Os vários
sentidos da palavra razão
Nos capítulos precedentes,
insistimos muito na afirmação de que a Filosofia se
realiza como conhecimento
racional da realidade natural e cultural, das coisas e
dos seres humanos. Dissemos que
ela confia na razão e que, hoje, ela também
desconfia da razão. Mas, até
agora, não dissemos o que é a razão, apesar de ser
ela tão antiga quanto a
Filosofia.
Em nossa vida cotidiana usamos a
palavra razão em muitos sentidos. Dizemos,
por exemplo, “eu estou com a
razão”, ou “ele não tem razão”, para significar que
nos sentimos seguros de alguma
coisa ou que sabemos com certeza alguma coisa.
Também dizemos que, num momento
de fúria ou de desespero, “alguém perde a
razão”, como se a razão fosse
alguma coisa que se pode ter ou não ter, possuir e
perder, ou recuperar, como na
frase: “Agora ela está lúcida, recuperou a razão”.

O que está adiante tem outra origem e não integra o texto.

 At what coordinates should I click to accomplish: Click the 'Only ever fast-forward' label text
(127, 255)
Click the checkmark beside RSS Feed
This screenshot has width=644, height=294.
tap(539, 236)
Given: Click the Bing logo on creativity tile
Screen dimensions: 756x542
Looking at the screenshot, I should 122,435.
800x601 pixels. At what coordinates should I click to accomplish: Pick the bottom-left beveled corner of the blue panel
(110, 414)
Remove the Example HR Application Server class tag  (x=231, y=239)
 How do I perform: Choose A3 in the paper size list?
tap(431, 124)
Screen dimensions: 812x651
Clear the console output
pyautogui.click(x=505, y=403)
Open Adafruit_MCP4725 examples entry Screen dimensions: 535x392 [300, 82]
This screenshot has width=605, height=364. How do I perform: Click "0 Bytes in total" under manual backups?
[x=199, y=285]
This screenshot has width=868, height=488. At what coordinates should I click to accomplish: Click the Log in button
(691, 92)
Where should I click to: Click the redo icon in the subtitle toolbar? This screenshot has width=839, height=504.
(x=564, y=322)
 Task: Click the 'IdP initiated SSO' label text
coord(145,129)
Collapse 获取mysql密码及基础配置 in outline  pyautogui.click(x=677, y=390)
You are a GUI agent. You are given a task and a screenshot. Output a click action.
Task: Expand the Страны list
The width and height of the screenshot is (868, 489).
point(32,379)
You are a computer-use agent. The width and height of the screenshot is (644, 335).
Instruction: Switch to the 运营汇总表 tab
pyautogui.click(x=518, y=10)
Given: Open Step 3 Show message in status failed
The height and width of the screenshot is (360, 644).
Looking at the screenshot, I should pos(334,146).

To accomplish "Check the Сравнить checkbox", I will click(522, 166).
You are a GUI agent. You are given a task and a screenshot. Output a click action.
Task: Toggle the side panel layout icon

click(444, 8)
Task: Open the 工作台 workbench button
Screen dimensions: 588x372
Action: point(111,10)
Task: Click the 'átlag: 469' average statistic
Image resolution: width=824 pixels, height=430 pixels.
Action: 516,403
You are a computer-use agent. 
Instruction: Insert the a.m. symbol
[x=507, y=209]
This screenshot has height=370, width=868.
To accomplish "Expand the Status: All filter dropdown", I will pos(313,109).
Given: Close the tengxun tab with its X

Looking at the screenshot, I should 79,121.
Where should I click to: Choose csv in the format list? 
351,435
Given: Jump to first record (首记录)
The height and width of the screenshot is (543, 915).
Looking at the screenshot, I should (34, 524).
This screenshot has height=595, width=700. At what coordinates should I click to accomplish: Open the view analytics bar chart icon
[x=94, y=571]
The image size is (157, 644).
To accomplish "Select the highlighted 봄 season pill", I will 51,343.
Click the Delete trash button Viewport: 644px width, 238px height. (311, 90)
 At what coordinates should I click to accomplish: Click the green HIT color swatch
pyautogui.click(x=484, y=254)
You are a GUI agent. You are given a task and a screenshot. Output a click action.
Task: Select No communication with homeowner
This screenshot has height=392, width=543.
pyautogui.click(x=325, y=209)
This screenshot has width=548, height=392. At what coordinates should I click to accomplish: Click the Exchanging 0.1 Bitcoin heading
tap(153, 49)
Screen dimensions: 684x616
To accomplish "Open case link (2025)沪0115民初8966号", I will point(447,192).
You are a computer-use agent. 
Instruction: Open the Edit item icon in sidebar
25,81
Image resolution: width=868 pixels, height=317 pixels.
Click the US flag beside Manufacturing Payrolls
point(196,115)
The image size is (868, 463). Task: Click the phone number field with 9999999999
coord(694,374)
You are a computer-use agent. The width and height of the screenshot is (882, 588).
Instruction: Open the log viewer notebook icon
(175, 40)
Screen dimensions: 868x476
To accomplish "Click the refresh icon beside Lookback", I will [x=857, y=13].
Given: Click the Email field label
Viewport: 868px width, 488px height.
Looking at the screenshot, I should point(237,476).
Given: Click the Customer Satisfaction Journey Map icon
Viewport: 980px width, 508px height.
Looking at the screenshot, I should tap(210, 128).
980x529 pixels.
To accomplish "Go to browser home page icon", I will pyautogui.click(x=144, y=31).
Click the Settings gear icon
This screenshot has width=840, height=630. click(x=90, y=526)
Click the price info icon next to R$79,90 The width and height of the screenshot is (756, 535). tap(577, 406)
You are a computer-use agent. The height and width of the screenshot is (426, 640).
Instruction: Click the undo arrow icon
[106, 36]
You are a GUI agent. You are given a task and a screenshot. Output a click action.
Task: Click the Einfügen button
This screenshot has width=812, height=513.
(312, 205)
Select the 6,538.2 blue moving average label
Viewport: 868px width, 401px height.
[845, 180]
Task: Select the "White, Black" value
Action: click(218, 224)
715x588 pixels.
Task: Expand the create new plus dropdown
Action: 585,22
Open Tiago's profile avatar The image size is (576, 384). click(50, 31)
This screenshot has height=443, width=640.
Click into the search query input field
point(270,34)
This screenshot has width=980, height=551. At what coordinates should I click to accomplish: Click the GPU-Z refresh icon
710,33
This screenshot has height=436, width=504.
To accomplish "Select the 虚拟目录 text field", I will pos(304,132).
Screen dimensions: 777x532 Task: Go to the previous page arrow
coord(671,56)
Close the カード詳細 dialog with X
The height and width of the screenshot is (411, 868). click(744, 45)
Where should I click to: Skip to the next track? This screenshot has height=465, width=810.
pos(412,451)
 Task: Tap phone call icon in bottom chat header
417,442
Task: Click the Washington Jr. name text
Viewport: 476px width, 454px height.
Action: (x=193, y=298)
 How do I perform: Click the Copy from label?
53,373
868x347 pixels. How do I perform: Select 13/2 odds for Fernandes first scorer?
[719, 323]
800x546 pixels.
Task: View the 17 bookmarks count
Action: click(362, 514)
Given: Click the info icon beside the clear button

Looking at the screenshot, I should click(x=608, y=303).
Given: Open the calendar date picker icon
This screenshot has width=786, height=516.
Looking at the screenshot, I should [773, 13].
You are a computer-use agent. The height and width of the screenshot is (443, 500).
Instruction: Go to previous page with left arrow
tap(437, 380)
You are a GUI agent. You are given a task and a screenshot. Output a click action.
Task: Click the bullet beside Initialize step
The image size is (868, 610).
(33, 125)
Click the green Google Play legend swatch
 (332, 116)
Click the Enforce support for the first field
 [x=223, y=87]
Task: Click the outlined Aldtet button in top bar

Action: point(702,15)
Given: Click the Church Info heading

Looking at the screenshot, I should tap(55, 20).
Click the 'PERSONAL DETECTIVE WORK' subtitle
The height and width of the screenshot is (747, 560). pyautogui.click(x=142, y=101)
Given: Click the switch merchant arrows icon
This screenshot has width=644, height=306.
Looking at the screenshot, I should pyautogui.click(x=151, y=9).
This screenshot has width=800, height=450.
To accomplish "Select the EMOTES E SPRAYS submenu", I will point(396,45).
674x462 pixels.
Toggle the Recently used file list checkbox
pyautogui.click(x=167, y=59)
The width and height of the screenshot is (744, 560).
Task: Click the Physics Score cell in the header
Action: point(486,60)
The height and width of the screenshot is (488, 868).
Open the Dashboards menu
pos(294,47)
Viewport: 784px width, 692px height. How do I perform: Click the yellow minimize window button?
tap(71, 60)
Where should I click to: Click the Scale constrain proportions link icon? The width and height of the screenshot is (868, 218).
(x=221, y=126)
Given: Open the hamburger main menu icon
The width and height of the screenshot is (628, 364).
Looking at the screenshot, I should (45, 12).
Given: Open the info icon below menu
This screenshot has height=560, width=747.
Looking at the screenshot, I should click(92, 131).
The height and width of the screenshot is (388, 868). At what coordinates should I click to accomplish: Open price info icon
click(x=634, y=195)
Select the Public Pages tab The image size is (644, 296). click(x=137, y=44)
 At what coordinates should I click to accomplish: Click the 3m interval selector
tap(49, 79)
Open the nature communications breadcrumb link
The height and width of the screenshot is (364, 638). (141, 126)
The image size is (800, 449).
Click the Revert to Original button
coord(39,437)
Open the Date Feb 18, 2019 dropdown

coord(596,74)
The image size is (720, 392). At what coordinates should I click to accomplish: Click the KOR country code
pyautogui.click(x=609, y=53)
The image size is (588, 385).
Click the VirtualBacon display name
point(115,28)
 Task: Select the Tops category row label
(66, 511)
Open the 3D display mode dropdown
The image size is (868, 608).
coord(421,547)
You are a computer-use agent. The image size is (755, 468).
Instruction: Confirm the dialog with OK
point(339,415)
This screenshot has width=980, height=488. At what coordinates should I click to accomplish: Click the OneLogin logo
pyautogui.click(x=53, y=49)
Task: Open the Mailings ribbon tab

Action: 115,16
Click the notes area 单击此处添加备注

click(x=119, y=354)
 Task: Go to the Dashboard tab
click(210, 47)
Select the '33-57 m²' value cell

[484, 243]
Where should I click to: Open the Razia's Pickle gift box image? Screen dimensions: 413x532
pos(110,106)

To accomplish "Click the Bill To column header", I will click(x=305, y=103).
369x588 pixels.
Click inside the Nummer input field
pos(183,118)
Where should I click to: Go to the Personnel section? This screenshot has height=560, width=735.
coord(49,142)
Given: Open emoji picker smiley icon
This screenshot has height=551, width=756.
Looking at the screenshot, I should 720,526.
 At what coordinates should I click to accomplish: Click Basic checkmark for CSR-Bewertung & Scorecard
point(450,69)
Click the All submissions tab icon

Falamos também frases como: “Se
você me disser suas razões, sou capaz de fazer
o que você me pede”, querendo
dizer com isso que queremos ouvir os motivos
que alguém tem para querer ou
fazer alguma coisa. Fazemos perguntas como:
“Qual a razão disso?”, querendo
saber qual a causa de alguma coisa e, nesse
caso, a razão parece ser alguma
propriedade que as próprias coisas teriam, já que
teriam uma causa.
Assim, usamos “razão” para nos
referirmos a “motivos” de alguém, e também
para nos referirmos a “causas” de
alguma coisa, de modo que tanto nós quanto as
coisas parecemos dotados de “razão”,
mas em sentido diferente.
Esses poucos exemplos já nos
mostram quantos sentidos diferentes a palavra
razão possui: certeza, lucidez,
motivo, causa. E todos esses sentidos encontramse
presentes na Filosofia.
Por identificar razão e certeza,
a Filosofia afirma que a verdade é racional; por
identificar razão e lucidez (não
ficar ou não estar louco), a Filosofia chama nossa
razão de luz e luz natural; por
identificar razão e motivo, por considerar que sempre agimos e falamos movidos
por motivos, a Filosofia afirma que somos
seres racionais e que nossa
vontade é racional; por identificar razão e causa e por
julgar que a realidade opera de
acordo com relações causais, a Filosofia afirma
que a realidade é racional.
É muito conhecida a célebre frase
de Pascal, filósofo francês do século XVII: “O
coração tem razões que a razão
desconhece”. Nessa frase, as palavras razões e
razão não têm o mesmo
significado, indicando coisas diversas. Razões são os
motivos do coração, enquanto razão
é algo diferente de coração; este é o nome
que damos para as emoções e
paixões, enquanto “razão” é o nome que damos à
consciência intelectual e moral.
Ao dizer que o coração tem suas
próprias razões, Pascal está afirmando que as
emoções, os sentimentos ou as
paixões são causas de muito do que fazemos,
dizemos, queremos e pensamos. Ao
dizer que a razão desconhece “as razões do
coração”, Pascal está afirmando
que a consciência intelectual e moral é diferente
das paixões e dos sentimentos e
que ela é capaz de uma atividade própria não
motivada e causada pelas emoções,
mas possuindo seus motivos ou suas próprias
razões.
Assim, a frase de Pascal pode ser
traduzida da seguinte maneira: Nossa vida
emocional possui causas e motivos
(as “razões do coração”), que são as paixões
ou os sentimentos, e é diferente
de nossa atividade consciente, seja como
atividade intelectual, seja como
atividade moral.
A consciência é a razão. Coração
e razão, paixão e consciência intelectual ou
moral são diferentes. Se alguém “perde
a razão” é porque está sendo arrastado
pelas “razões do coração”. Se
alguém “recupera a razão ” é porque o
conhecimento intelectual e a
consciência moral se tornaram mais fortes do que as
paixões. A razão, enquanto
consciência moral, é a vontade racional livre que não
se deixa dominar pelos impulsos
passionais, mas realiza as ações morais como
atos de virtude e de dever,
ditados pela inteligência ou pelo intelecto.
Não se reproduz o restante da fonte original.